Follow up question on whether zoning does not ensure fairness
Let me give you Akwa Ibom as an example, zoning is a general term. It is a mechanism intended to address perceived injustice, that is zoning. In Akwa Ibom, Obong Victor Attah is from Uyo senatorial district and he was a governor. He handed over to Godswill Akpabio from Ikot Ekpene senatorial district. Godswill handed over to Udom Emmanuel from Eket senatorial district, which other zone is left?
Will zoning work in Akwa Ibom in 2023?
The cycle of zoning in Akwa Ibom has ended. So, what will happen now is, everybody, including somebody from Governor Udom’s local government has the right now to contest in 2023. Somebody from Godswill Akpabio’s senatorial district has the right to contest. Somebody from Uyo has the right to contest. Whoever will emerge as the governor, the cycle will start from there. It’s common sense. Because if you say it should automatically go and start from Uyo, that means the Eket people are perpetually going to be on standby in every cycle of 16 years. But if an Eket man emerges in 2023, then again, Ikot Ekpene and Uyo will struggle for who emerges. We should share the waiting period.

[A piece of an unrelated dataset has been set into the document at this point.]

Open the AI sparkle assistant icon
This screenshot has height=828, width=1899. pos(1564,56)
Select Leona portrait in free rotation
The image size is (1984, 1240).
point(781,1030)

Has the Governor of Akwa Ibom State performed well by your assessment?
Let me start from here. I will be very unfair to all the past governors if I want to assess them within the limits of my expectations. I believe that everybody from Gowon to Buhari, from Victor Attah to Udom, they all performed within the limitations of their ability and capacity and the circumstances they found themselves. So, no matter how you criticise them, and no matter what you say, they can’t do more than those limitations. That’s number one. Then number two, no matter how fair I will be in attempting to assess Udom, I will be sentimental because I will want to use my expectations to judge him. I will be unfair to him.
However, one thing we must be careful with is this. When Victor Attah emerged as the governor of Akwa Ibom State, his entry and exit were celebrated. Throughout his tenure, there was no problem. There was no money, but everybody celebrated him.
When Akpabio came, from his primaries, trouble started. It was very turbulent. Even when he won the primaries and when he became the governor, there was so much crisis that at a time so many things were burnt at the state secretariat till the end of his tenure. When he wanted to go, the coming in of Udom characterised a lot of misgivings and all sort of violence. To my mind, within the context of this explanation, Attah is the last governor Akwa Ibom State had. He is the last governor we had in Akwa Ibom State. What do I mean? He came in on the crest of peace, harmony, unity and oneness. Those who were in other political parties had access to Government House. Until he left, it was like that. He laid the foundation for so many projects.
During Attah’s time, I was the executive chairman of the state Ethical Commission. He gave me not only free hands, but all the support I needed.